━━━ Information ━━━

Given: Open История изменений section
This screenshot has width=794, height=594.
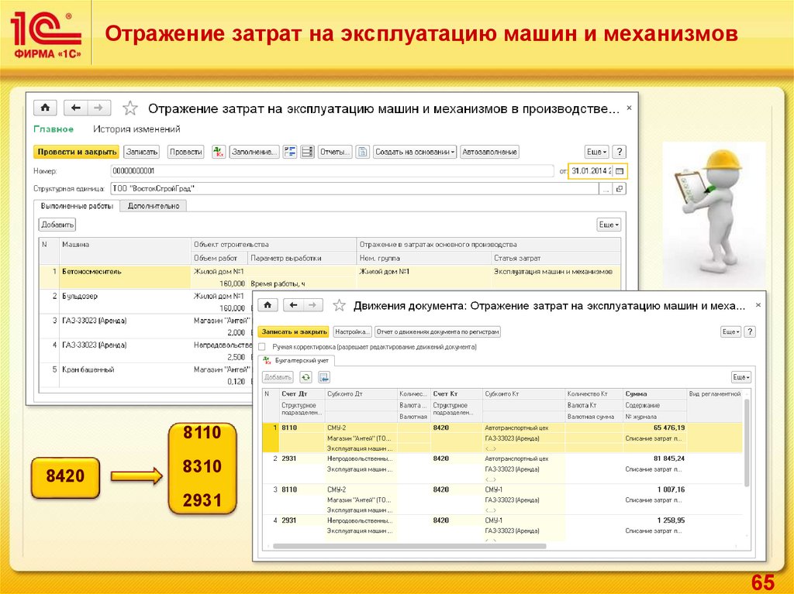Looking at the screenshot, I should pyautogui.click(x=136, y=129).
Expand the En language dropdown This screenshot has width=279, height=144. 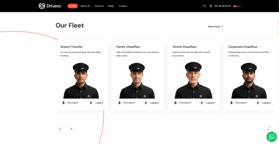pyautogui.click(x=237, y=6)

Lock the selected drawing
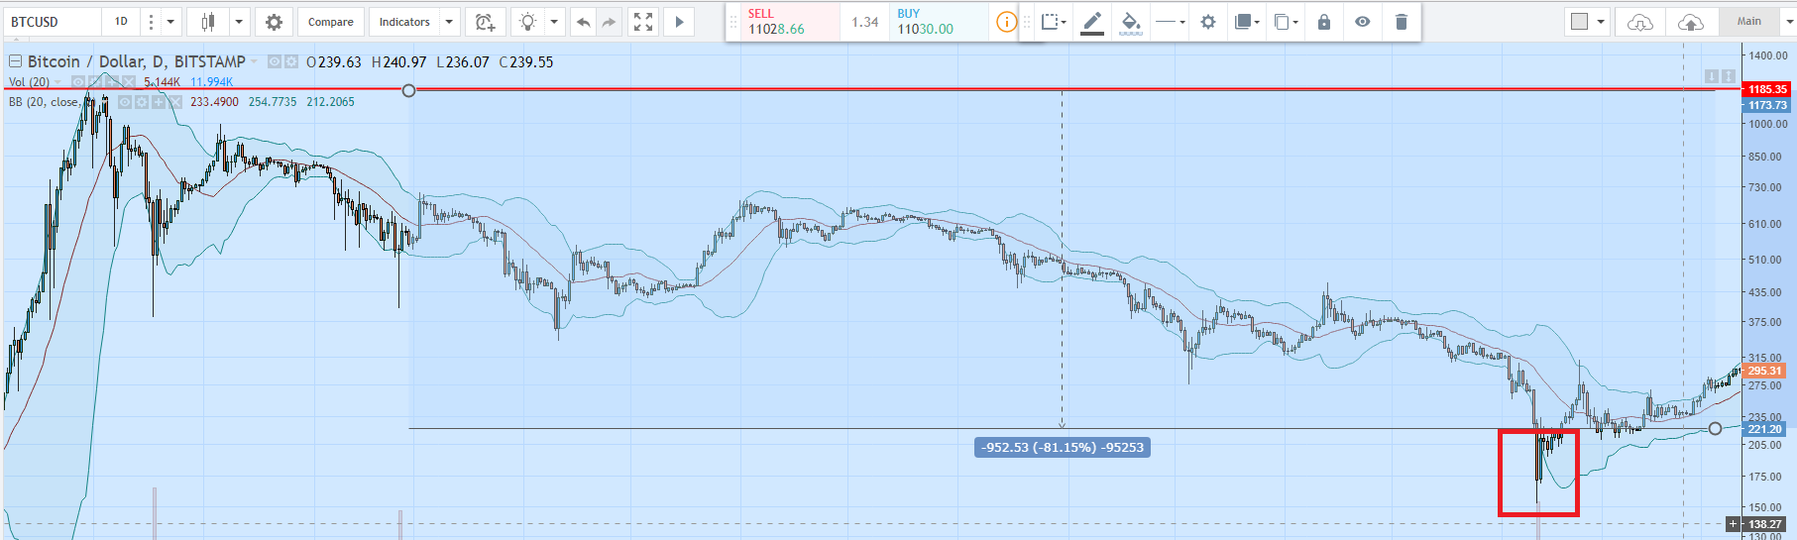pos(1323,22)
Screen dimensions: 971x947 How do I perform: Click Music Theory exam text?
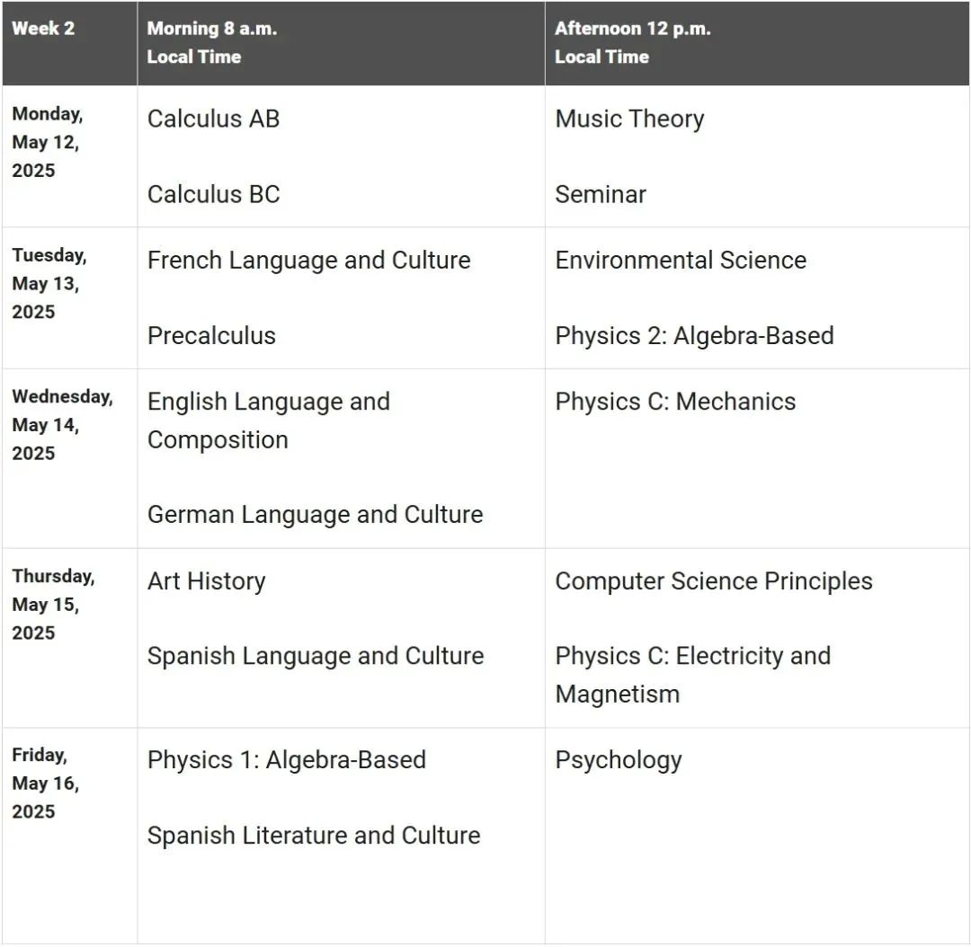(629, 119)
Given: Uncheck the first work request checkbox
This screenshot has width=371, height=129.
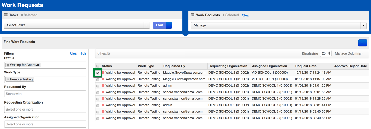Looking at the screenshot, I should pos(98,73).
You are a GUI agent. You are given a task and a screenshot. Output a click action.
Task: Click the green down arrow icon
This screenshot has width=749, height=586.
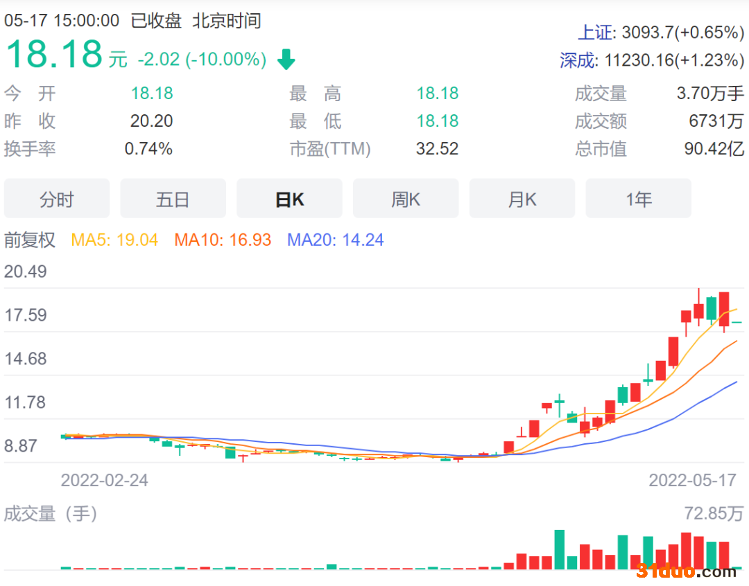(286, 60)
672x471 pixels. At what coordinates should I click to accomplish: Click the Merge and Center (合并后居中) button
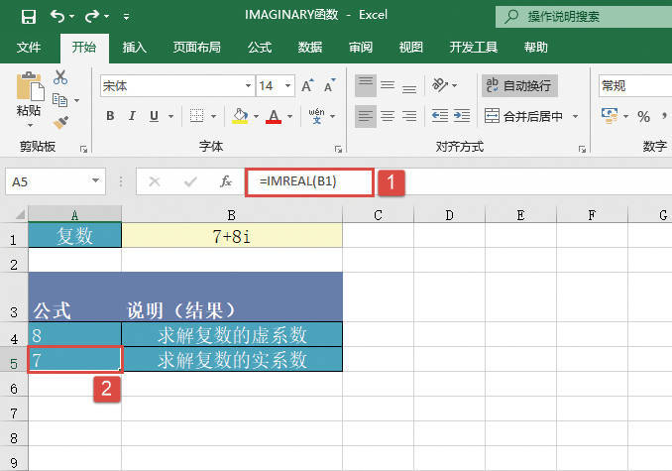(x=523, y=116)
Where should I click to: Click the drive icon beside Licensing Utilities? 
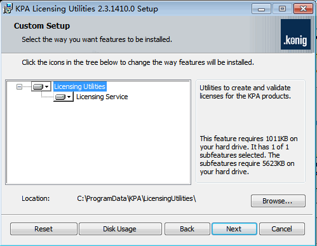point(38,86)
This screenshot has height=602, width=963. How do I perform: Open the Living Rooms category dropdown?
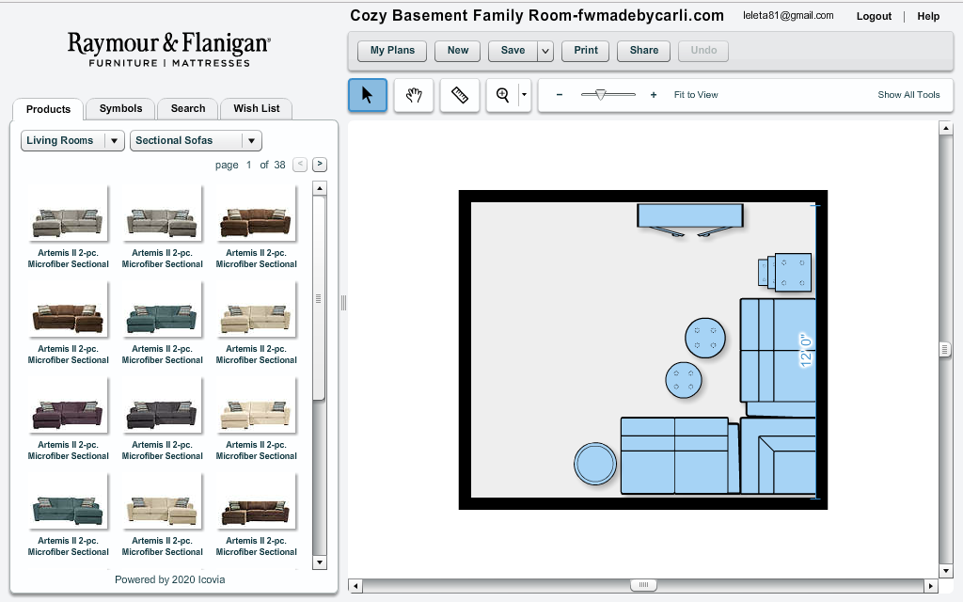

━━━

§ Required work
Repeat the lines exactly, starting with the line that contains "Screen dimensions: 971x947" and ending with the last line of the entries. Keep both of those lines but no pictures.

§ Solution
Screen dimensions: 971x947 How do I perform: Click Music Theory exam text?
(629, 119)
Given: Uncheck the first work request checkbox
This screenshot has width=371, height=129.
Looking at the screenshot, I should pos(98,73).
You are a GUI agent. You are given a task and a screenshot. Output a click action.
Task: Click the green down arrow icon
This screenshot has width=749, height=586.
(286, 60)
672x471 pixels. At what coordinates should I click to accomplish: Click the Merge and Center (合并后居中) button
(x=523, y=116)
Where should I click to: Click the drive icon beside Licensing Utilities? 
point(38,86)
This screenshot has height=602, width=963. How do I perform: Open the Living Rooms category dropdown?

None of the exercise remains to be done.